Sound is a longitudinal wave of compressions and rarefactions. Change the frequency (pitch) and amplitude (loudness) and watch the oscilloscope trace. Calculate wave speed from v = fλ, and explore the echo method for the speed of sound.
Oscilloscope trace
Variables
Live readouts
📋 Measuring the speed of sound (Cambridge)
Echo method: stand a measured distance d from a large wall; clap and start a stopwatch, stop it when you hear the echo. The sound travels 2d in time t, so v = 2d/t. Repeat and average.

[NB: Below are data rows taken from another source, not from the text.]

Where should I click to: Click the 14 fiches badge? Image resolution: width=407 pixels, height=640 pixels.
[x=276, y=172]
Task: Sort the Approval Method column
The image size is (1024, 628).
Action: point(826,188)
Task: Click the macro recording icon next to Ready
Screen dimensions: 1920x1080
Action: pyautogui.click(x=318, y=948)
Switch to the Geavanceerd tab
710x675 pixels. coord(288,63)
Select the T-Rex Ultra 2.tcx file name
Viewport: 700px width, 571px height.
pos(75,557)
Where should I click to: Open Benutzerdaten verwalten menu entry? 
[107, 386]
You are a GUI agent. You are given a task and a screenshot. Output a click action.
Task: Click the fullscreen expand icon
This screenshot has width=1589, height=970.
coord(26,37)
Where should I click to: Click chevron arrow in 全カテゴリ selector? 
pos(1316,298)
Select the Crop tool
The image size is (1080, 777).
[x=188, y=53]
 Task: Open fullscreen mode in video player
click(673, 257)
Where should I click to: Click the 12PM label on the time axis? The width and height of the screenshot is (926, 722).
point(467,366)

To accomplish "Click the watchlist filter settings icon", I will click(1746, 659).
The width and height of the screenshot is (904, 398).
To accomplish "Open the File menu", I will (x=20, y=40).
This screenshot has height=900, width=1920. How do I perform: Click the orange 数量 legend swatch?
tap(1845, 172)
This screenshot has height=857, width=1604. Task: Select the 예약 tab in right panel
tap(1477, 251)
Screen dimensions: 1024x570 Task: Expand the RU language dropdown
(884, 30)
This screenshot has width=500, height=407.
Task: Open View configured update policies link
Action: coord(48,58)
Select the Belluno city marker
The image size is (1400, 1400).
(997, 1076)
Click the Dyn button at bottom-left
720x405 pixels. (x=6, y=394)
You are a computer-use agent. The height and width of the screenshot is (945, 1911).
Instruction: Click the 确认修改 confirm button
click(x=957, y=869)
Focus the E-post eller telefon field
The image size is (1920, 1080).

Two-microphone / oscilloscope method: place two microphones a distance d apart connected to a double-beam oscilloscope; measure the time delay between the traces; v = d/t.
Sound is a longitudinal wave — particles vibrate parallel to the direction of travel, producing compressions and rarefactions. It cannot travel through a vacuum.
🎯 Syllabus reference (0625)
- 3.4 Sound — describe sound as a longitudinal wave; state the audible range (20 Hz–20 kHz); relate pitch to frequency and loudness to amplitude; describe methods to measure the speed of sound in air (≈ 330–350 m/s); state that sound requires a medium and travels faster in solids than in liquids than in gases.